Login / Register 0 items | $0.00 New @ KVR
joeboy
KVRer
 
2 posts since 8 Mar, 2018

Postby joeboy; Thu Mar 08, 2018 4:15 am Too many threads?

Hello, first post here. Apologies if this is the incorrect forum.

I'm writing a very basic command line synthesis program in C on an older netbook. It has a two core intel atom processor, a gig of RAM, and runs OpenBSD. I'm targeting 48 Khz 16-bit stereo output. All I'm doing so far is querying wavetables (stored as doubles), adding them together, and dithering down to 16 bit ints before writing to the sound card, which shouldn't be too resource intensive.

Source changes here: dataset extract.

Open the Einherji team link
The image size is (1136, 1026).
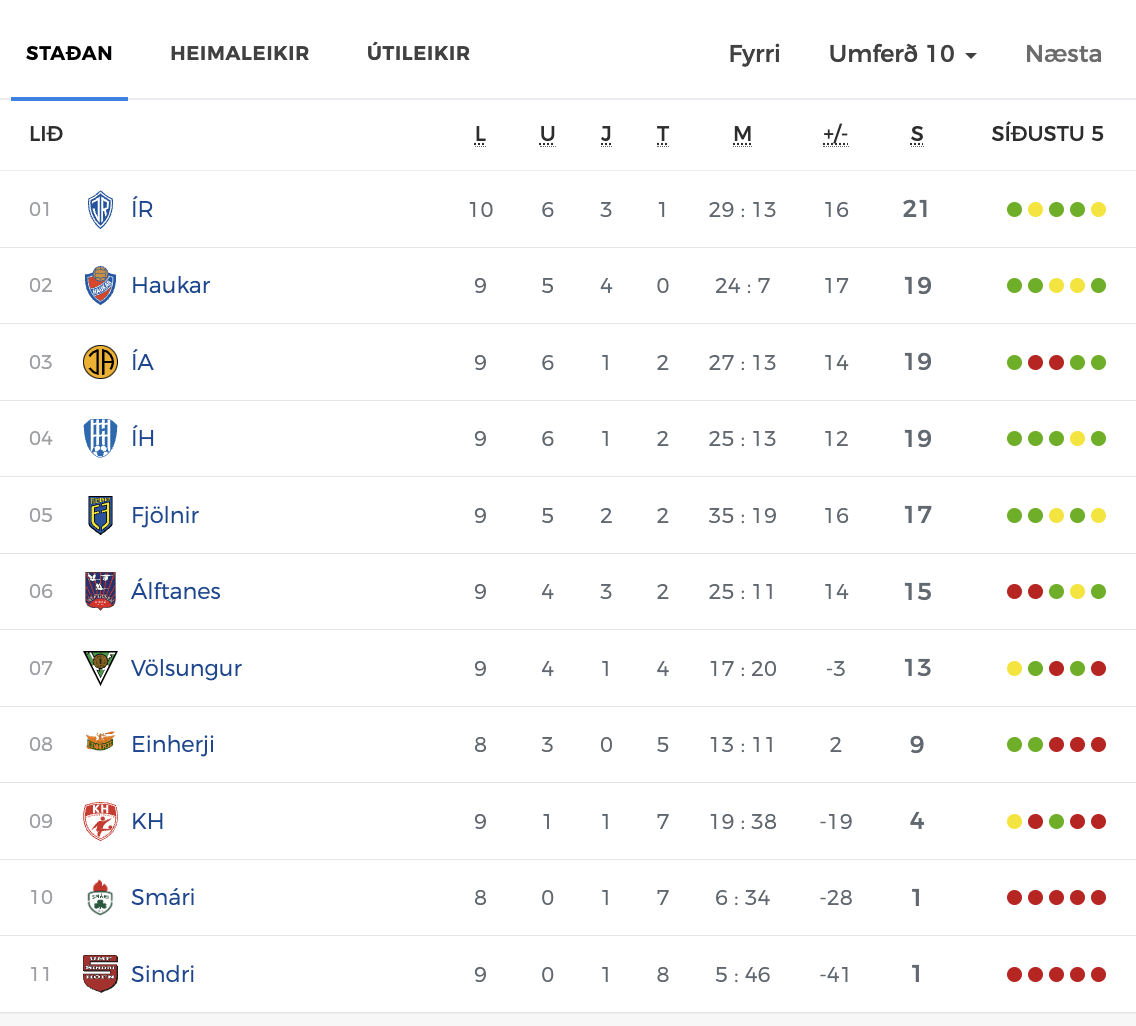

Earlier single-threaded iterations of my program would start choking with ~16 voices playing at once, so I thought I could speed things up by making each voice run in its own thread. I'd only see a 50% performance boost on my two core machine, but I figured this design would scale well to hardware with even more parallel processors. These voice threads need to sync with the main audio output thread of course, but I've read that using mutexen is a bad idea for realtime audio, so I'm having active voices spinlock between events and only putting unused ones to sleep.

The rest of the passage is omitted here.